Stored records |
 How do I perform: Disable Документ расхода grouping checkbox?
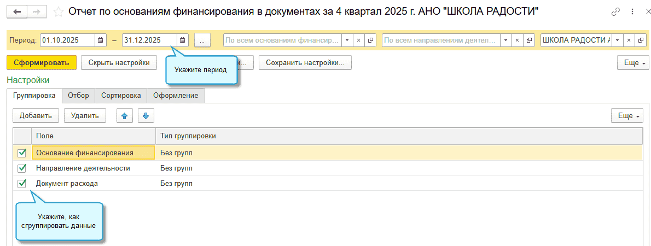(22, 184)
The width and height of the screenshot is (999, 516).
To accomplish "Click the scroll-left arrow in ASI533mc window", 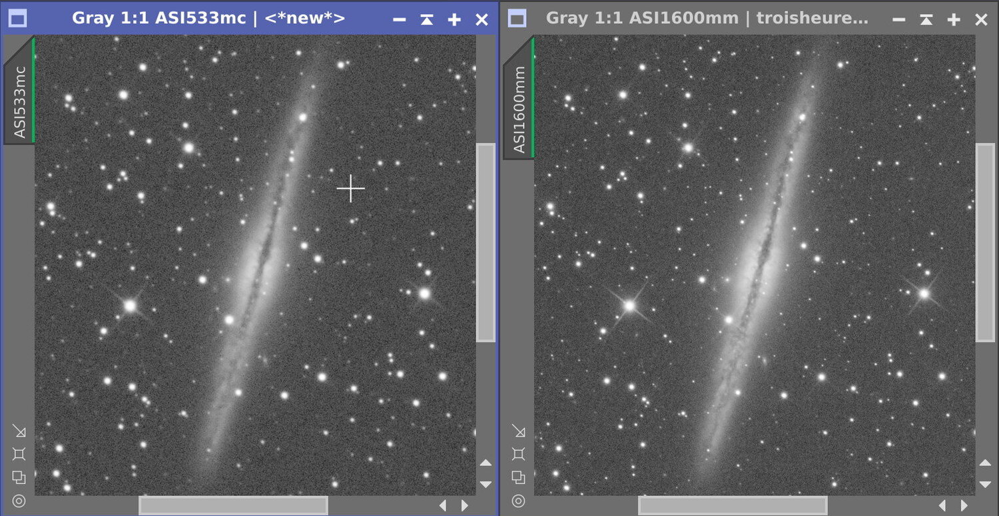I will pos(443,505).
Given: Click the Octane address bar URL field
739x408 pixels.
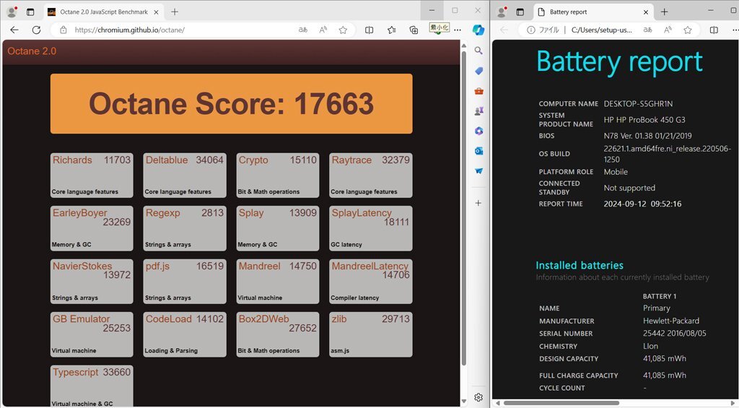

About this task | Do not copy pictures. Restate exactly the lines from the one containing "Given: Click the Octane address bar URL field" through the last line of the records.

Written response |
Given: Click the Octane address bar URL field
739x408 pixels.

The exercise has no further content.